Published in final edited form as: Cell Metab. 2023 Jul 5;35(8):1424–1440.e5. doi: 10.1016/j.cmet.2023.06.005

Figure 4. Immune Infiltration in the ccRCC Tumor.

Figure 4.

a) Left: Scatterplot illustrating Simpson’s paradox, where non-independence in data due to a patient-level random effect, confounds the co-expression pattern between two variables. Right: In parametric bootstrapping the true model is compared to the null model where the p-value is the fraction of times the null model a test statistic from the null model exceeds the true test statistic. 100,000 bootstraps were performed. b) Marginal explained variance in a mixed-effects linear model of metabolite levels predicting Immune Score with patient added as a random effect. Each dot represents a single metabolite.
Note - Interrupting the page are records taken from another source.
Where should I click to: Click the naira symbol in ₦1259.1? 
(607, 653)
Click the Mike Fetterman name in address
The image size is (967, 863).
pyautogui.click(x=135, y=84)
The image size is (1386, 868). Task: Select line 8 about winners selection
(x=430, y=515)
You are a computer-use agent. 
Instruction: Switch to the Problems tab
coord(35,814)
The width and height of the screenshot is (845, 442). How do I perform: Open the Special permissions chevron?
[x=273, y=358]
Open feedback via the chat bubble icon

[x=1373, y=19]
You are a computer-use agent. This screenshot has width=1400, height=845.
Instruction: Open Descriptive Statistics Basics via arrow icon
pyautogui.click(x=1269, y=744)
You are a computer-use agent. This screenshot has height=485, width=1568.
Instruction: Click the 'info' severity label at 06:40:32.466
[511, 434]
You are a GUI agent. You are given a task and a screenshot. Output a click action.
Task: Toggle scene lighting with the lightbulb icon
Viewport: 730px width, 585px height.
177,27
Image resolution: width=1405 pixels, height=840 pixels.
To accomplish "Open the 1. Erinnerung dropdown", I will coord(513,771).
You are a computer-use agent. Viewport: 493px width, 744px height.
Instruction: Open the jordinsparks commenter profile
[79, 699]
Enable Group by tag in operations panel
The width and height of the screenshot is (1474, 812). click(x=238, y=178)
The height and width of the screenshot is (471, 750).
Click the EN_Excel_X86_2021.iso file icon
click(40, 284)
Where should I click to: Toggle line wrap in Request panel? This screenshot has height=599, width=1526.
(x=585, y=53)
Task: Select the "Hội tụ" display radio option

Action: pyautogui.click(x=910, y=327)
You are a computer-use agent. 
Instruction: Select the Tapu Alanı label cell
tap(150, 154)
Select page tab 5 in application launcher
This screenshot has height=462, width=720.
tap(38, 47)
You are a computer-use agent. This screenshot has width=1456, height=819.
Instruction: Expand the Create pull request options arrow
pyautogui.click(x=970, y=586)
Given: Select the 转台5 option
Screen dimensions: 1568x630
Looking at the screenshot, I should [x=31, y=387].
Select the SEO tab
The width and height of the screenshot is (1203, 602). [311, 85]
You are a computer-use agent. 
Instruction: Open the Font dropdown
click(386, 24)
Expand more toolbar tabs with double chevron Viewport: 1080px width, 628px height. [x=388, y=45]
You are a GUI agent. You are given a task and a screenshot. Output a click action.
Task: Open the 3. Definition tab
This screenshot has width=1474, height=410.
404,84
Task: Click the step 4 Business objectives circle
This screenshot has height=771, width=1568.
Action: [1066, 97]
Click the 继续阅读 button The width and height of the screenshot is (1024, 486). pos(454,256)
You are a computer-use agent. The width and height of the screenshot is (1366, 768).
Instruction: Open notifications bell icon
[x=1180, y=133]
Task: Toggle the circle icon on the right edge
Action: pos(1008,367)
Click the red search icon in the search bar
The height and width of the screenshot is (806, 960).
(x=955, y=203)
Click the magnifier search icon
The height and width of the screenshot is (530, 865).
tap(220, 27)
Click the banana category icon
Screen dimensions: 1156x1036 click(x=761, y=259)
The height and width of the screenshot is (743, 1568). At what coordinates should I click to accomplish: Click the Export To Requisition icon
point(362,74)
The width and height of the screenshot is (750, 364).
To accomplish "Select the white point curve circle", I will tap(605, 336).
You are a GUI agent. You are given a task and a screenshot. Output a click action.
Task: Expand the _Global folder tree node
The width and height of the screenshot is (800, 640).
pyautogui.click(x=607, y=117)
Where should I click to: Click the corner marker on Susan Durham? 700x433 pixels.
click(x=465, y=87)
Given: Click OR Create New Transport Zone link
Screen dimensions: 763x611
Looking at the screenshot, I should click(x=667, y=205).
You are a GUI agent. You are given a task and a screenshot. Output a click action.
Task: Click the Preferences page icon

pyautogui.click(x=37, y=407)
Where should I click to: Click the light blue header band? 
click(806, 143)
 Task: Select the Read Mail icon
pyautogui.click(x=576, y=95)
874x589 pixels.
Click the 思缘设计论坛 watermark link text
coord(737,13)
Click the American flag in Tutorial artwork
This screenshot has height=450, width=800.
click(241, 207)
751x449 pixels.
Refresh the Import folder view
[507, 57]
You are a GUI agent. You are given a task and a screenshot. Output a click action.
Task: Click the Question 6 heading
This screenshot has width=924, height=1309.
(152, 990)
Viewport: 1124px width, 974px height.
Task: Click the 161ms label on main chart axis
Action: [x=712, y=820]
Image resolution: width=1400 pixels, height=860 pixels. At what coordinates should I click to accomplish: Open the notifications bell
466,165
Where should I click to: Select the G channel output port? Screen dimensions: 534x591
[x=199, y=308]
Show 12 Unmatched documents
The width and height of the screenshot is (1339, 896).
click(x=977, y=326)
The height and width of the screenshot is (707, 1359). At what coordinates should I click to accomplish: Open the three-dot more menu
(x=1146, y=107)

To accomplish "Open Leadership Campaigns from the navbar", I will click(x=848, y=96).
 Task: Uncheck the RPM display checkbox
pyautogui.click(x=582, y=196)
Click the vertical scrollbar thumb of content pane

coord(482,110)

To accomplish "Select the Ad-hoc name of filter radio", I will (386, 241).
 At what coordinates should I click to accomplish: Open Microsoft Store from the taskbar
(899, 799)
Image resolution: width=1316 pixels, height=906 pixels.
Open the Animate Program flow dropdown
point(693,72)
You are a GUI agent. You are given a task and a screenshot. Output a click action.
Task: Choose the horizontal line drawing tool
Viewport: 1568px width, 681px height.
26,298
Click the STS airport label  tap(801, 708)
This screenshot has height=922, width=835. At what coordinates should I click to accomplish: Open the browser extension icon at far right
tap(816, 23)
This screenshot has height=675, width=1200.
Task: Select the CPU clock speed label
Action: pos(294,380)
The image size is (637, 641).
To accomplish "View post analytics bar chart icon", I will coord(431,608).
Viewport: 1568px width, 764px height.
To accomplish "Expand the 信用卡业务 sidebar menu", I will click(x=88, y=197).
Significant metabolites in the NAD+ metabolism pathway are labeled in green while significant metabolites in the glutathione pathway are labeled in blue. c) Fisher’s exact test was performed on pathways with 3+ metabolites to determine pathways with a significantly higher proportion of their metabolites associated with Immune Score based on the mixed effects model. The barplot shows FDR-adjusted p-values from Fisher’s exact test. d) Nicotinamide and quinolinate levels are elevated in tumor regions with high immune infiltration relative to paired tumor regions with low immune infiltration.